▶ [Action item] Please convert the data, beginning at the line that contains "pixels, height=1332 pixels." and stopping after the line that contains "post-line: его сбили по ходу, дышит, во рту высохша… is", into a two-column CSV with the header input,output, one row per text-and-answer pair, each value in one quoted field with line breaks turned into spaces. Leave the pictures out.

▶ [Input material]
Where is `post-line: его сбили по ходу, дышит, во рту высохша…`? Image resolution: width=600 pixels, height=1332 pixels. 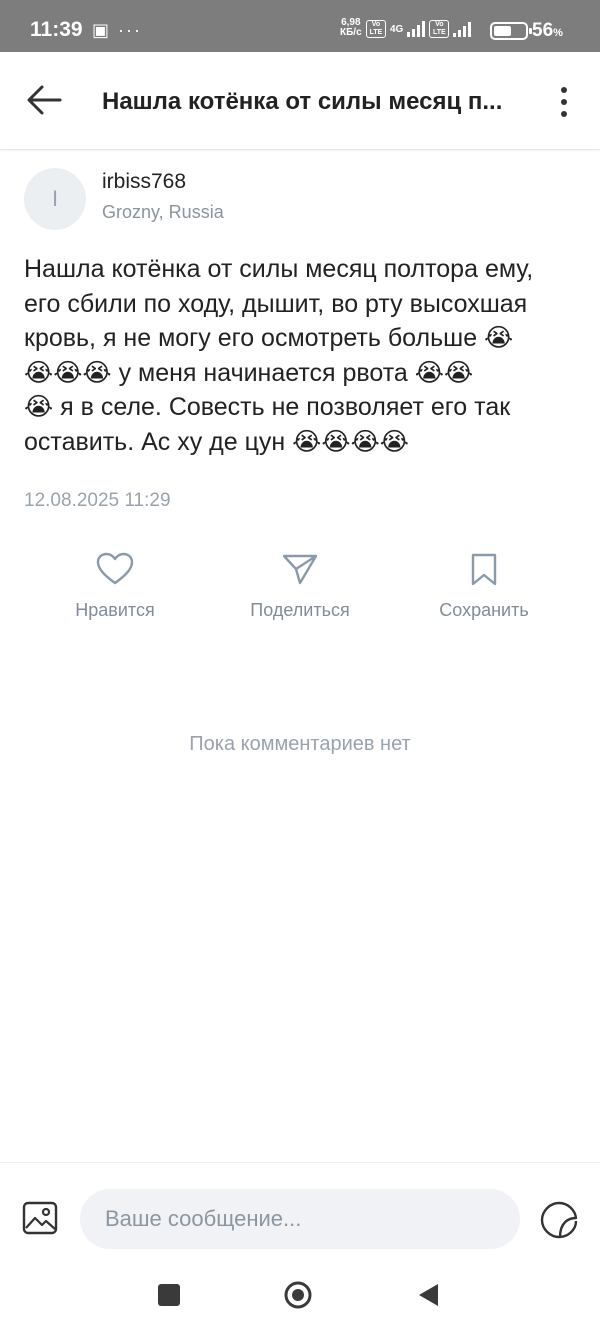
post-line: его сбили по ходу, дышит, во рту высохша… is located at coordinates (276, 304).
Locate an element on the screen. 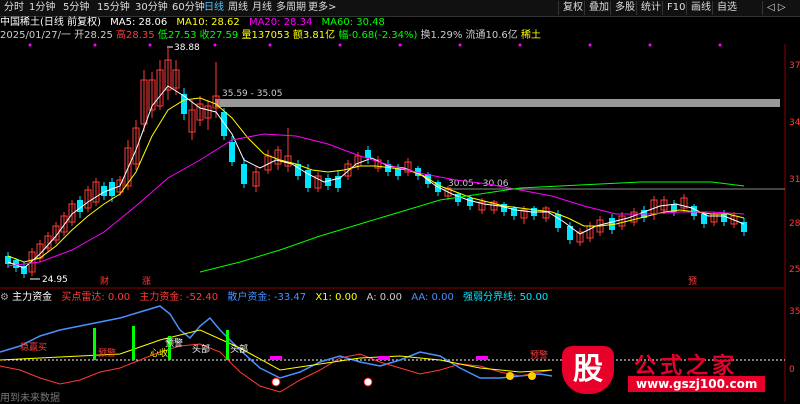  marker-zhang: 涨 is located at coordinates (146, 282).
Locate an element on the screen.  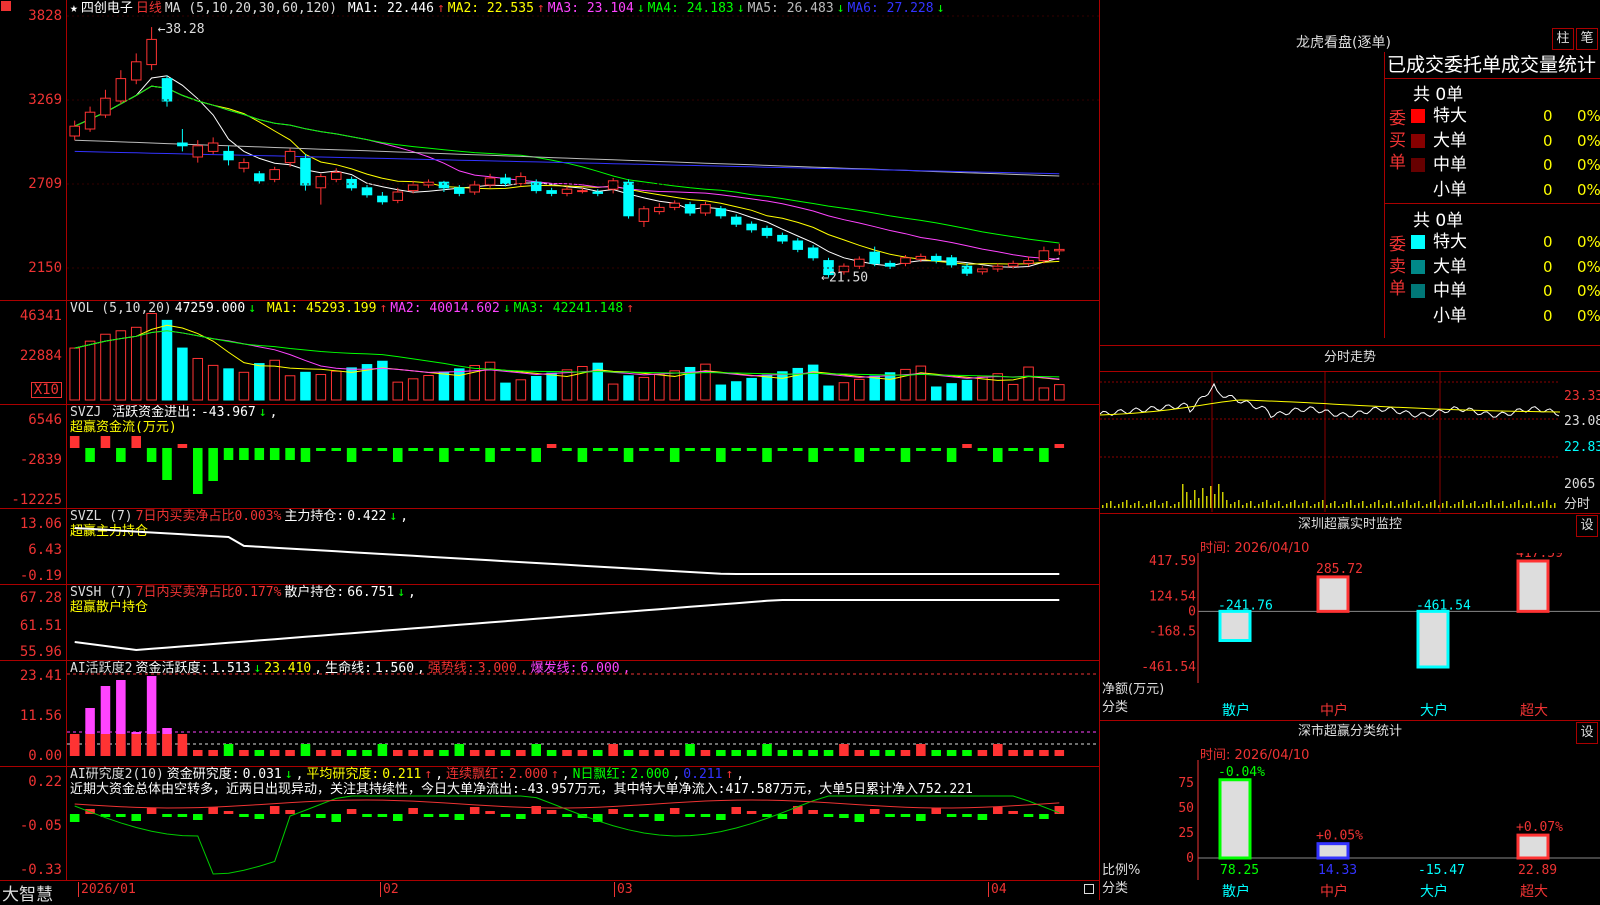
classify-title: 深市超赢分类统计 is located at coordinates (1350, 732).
==
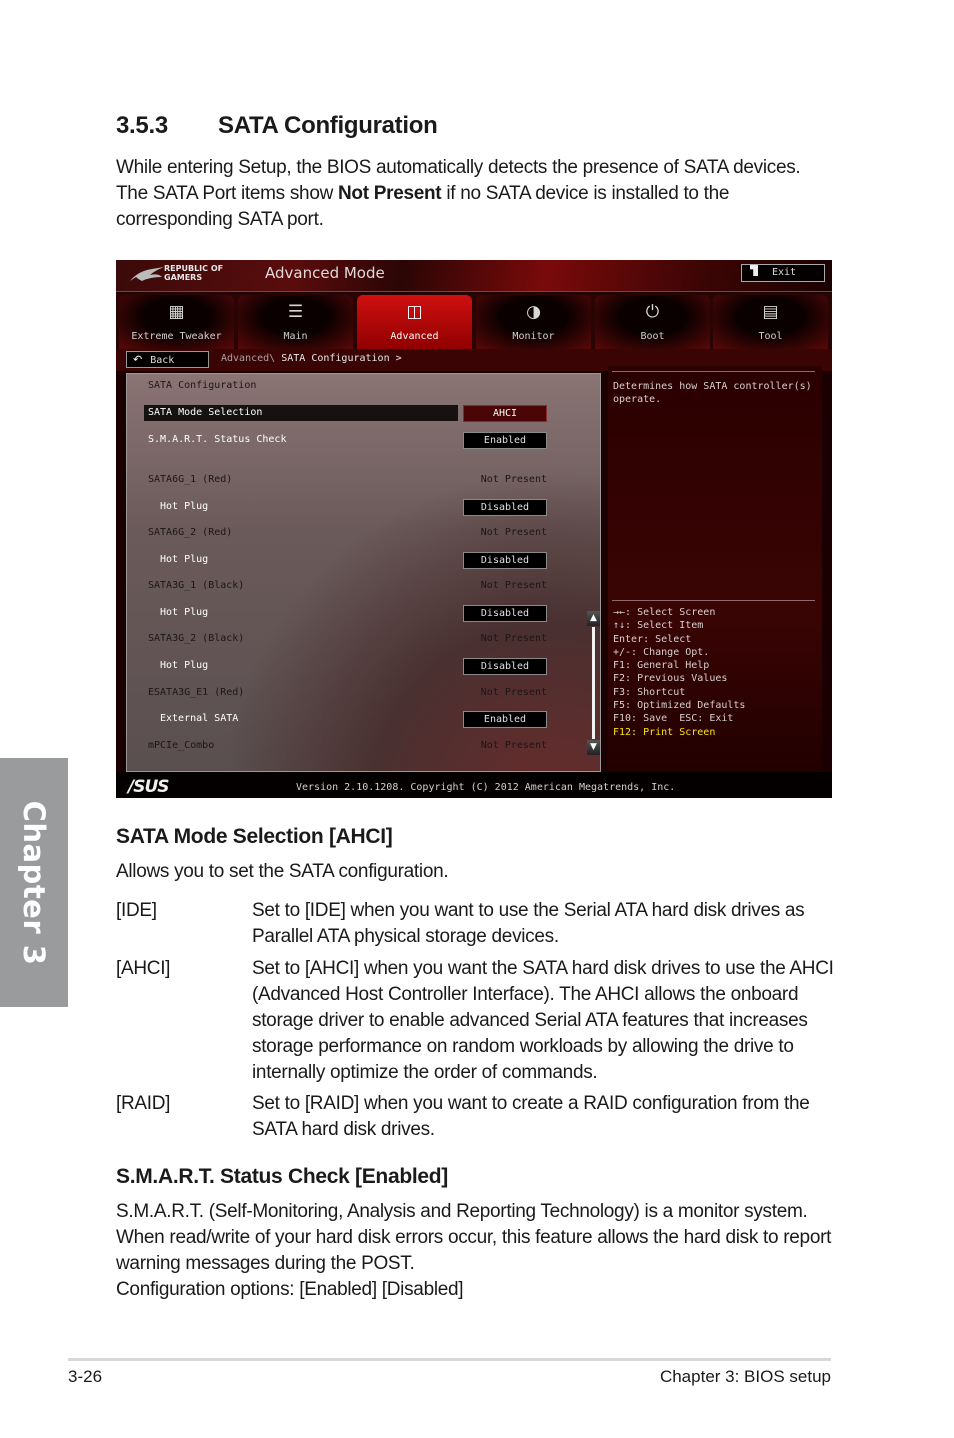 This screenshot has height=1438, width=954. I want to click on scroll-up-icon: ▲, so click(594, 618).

▶ [Task output]
input,output
"Where is `post-line: его сбили по ходу, дышит, во рту высохша…`? Image resolution: width=600 pixels, height=1332 pixels.","post-line: его сбили по ходу, дышит, во рту высохша… is located at coordinates (276, 304)."